■ Record excerpts ■
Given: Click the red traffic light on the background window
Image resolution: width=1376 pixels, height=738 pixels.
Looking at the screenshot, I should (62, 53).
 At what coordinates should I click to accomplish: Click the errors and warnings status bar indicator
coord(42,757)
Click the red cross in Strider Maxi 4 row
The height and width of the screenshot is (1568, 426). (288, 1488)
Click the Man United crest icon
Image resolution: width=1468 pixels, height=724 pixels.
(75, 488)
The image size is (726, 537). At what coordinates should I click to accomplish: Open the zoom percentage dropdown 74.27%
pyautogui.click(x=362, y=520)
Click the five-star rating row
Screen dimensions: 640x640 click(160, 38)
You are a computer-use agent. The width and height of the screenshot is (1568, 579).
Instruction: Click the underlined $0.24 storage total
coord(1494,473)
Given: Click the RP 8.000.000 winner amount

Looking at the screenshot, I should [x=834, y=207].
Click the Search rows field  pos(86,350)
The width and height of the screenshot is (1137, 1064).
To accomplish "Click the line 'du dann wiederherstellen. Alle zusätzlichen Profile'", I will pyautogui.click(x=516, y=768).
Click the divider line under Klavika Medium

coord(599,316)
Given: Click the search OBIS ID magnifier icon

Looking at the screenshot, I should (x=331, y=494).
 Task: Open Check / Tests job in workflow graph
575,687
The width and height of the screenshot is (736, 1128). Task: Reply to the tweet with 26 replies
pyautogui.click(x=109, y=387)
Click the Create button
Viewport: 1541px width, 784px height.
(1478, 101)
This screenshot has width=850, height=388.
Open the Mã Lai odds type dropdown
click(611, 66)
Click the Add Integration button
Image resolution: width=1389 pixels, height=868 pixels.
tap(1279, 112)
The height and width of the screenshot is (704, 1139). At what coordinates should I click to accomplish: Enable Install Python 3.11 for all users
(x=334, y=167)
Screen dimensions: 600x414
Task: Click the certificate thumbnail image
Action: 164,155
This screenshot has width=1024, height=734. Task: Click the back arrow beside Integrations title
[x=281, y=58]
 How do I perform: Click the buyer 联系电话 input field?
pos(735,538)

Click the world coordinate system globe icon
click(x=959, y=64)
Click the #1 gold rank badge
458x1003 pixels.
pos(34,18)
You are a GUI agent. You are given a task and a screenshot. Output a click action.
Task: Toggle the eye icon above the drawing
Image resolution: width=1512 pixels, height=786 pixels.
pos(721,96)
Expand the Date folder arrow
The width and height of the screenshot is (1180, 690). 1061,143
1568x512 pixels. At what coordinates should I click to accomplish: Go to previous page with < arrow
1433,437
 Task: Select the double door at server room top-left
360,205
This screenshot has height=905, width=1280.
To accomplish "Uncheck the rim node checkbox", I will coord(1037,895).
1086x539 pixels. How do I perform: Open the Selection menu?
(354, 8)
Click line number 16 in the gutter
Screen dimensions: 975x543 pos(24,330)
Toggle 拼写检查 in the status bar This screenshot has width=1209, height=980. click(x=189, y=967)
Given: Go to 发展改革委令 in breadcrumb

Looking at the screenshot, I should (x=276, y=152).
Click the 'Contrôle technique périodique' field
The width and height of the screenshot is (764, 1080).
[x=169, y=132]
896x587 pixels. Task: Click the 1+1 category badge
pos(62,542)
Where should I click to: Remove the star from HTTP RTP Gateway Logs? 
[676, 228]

■ What to work on ■
In the listing above, locate each line with "Toggle" and copy it.

■ Problem solution ■
Task: Toggle the eye icon above the drawing
Toggle 拼写检查 in the status bar This screenshot has width=1209, height=980. click(x=189, y=967)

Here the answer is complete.